SIMI VALLEY, Calif. — “Maybe it’s time to have some provocative language in this country,” Rick Perry proposed midway through Wednesday night’s debate. And Perry, the Texas governor, did more than propose. Debating for the first time with his rivals for the Republican presidential nomination, he was on a one-man campaign to spread provocative language. The querulous candidate, in his debut, fought with everybody and every thing.
Social Security, he declared anew, is “a monstrous lie” and a “Ponzi scheme.” Making economic decisions because of climate-change science is “nonsense,” he announced, likening scientists who believe in global warming to flat-earthers. “Galileo got outvoted for a spell,” he said.
Perry berated President Obama, saying he either “has some of the poorest intel of a president in the history of this country, or he was an abject liar to the American people.” He criticized former President George W. Bush: “I don’t think America needs to be in the business of adventurism.” He dismissed former Vice President Dick Cheney, who had disagreed with Perry: “I don’t care what anyone says.”
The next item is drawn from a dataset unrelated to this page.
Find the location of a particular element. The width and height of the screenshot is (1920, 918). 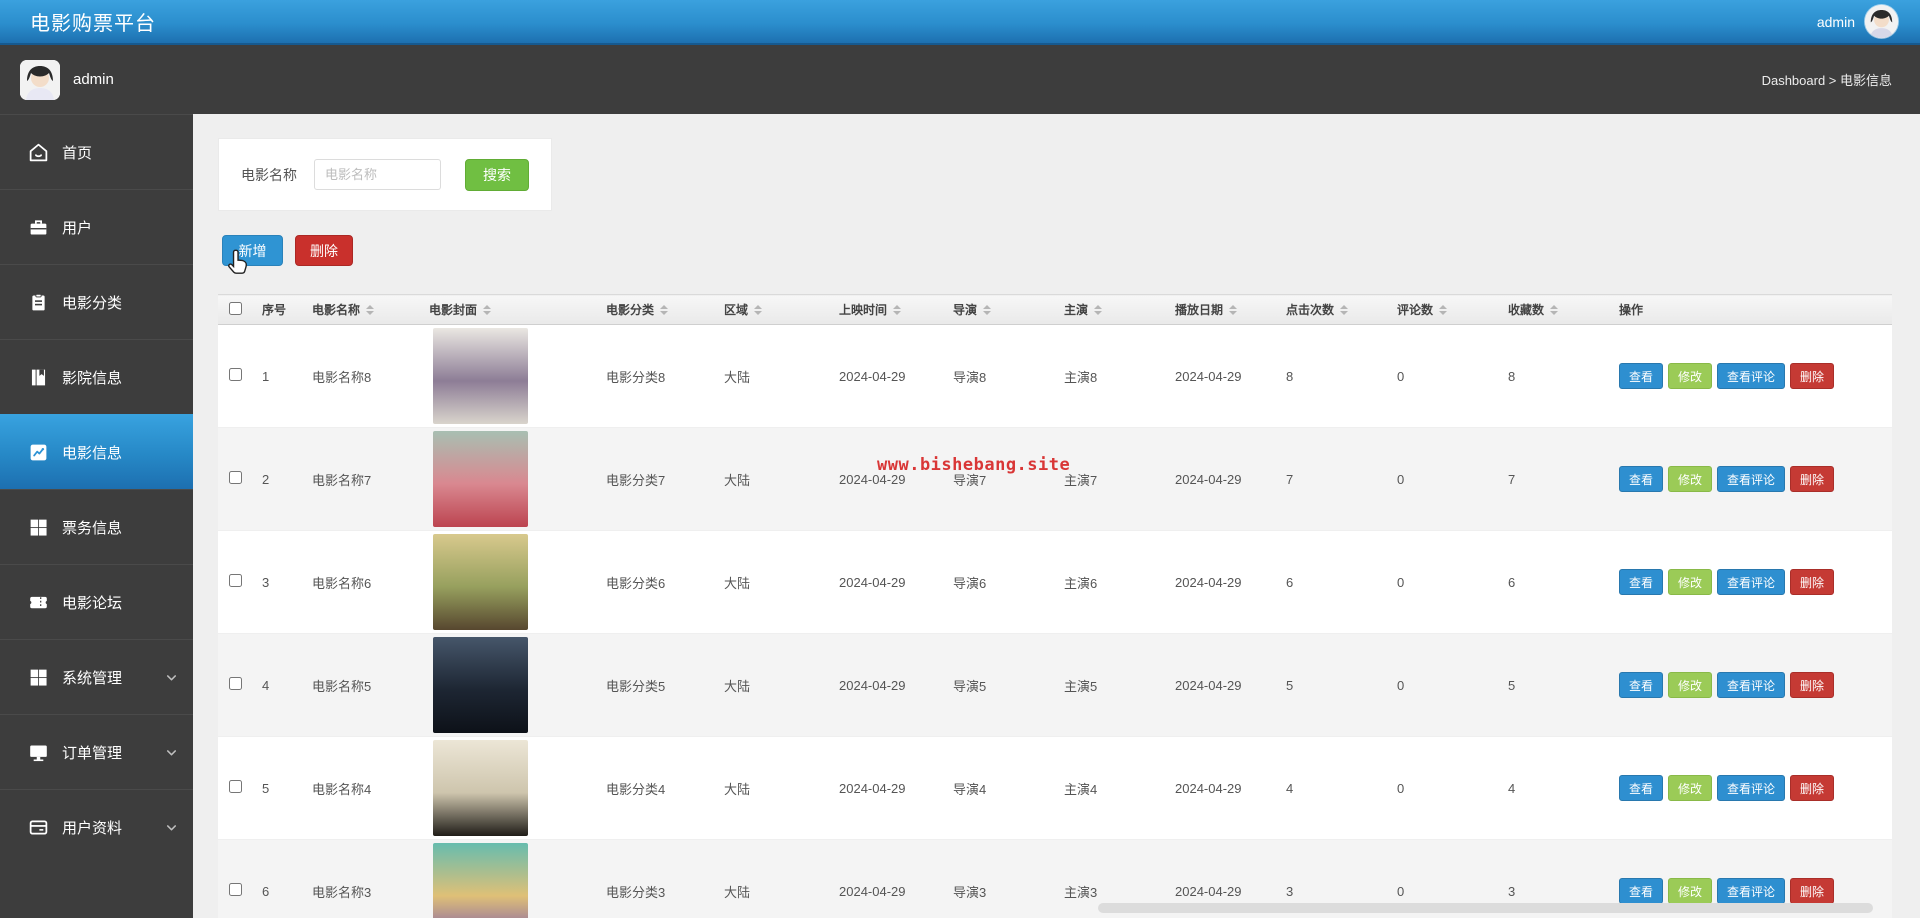

grid-icon is located at coordinates (38, 528).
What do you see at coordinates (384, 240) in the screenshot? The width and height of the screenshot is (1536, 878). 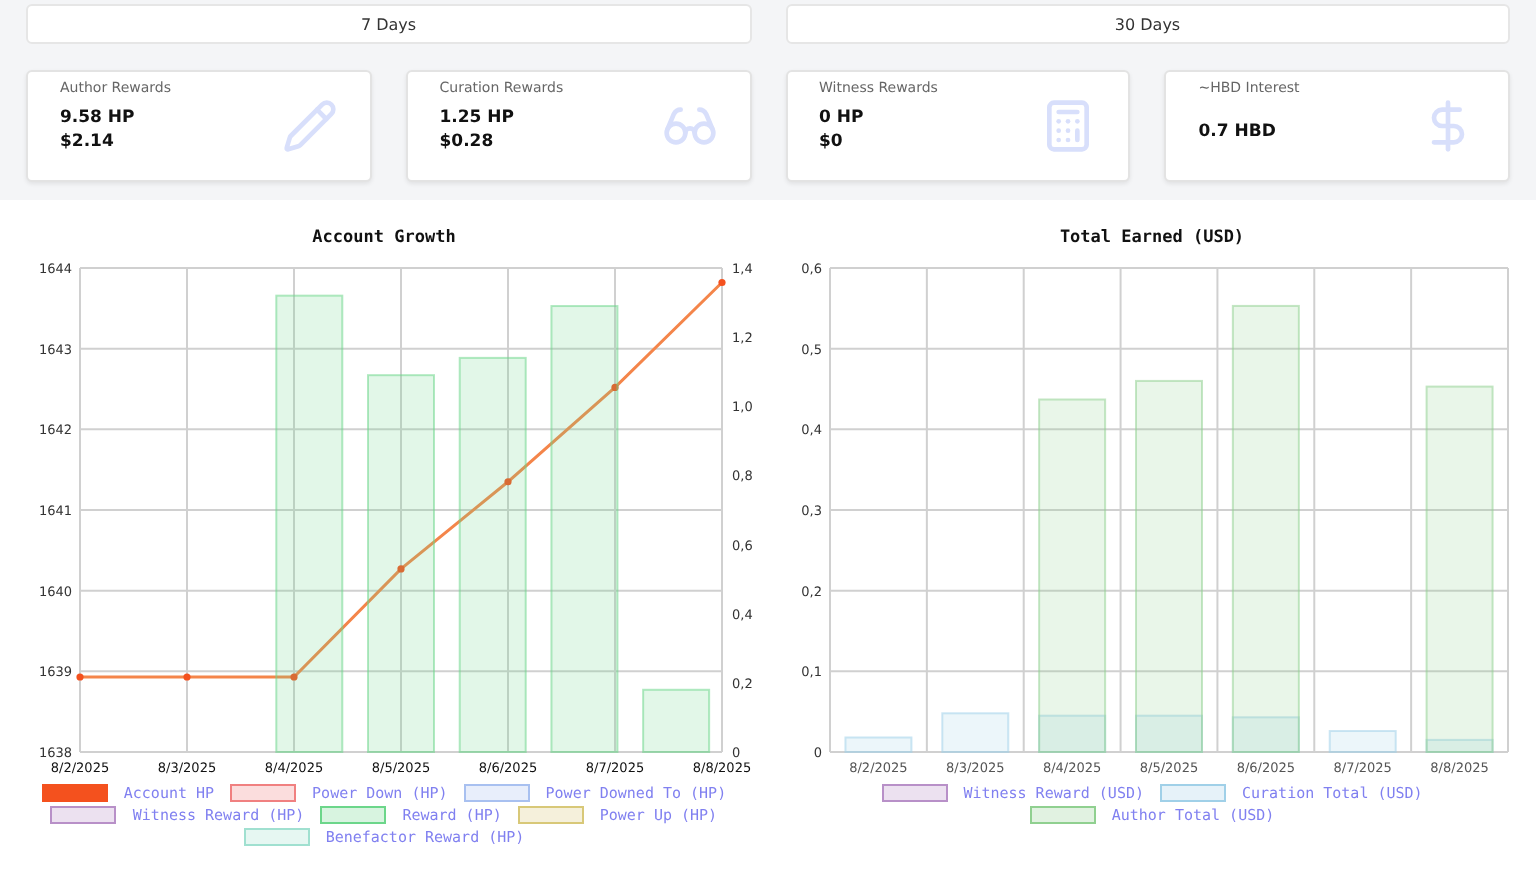 I see `chart-title: Account Growth` at bounding box center [384, 240].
Perry bickered with the moderator, saying a question was “incorrect” and “hypocritical.” And, naturally, he bickered with Mitt Romney, his leading opponent for the nomination. “Michael Dukakis created jobs three times faster than you did, Mitt,” Perry charged. Romney, who had declined to draw first blood, replied: “Well, as a matter of fact, George Bush and his predecessor created jobs at a faster rate than you did, Governor.”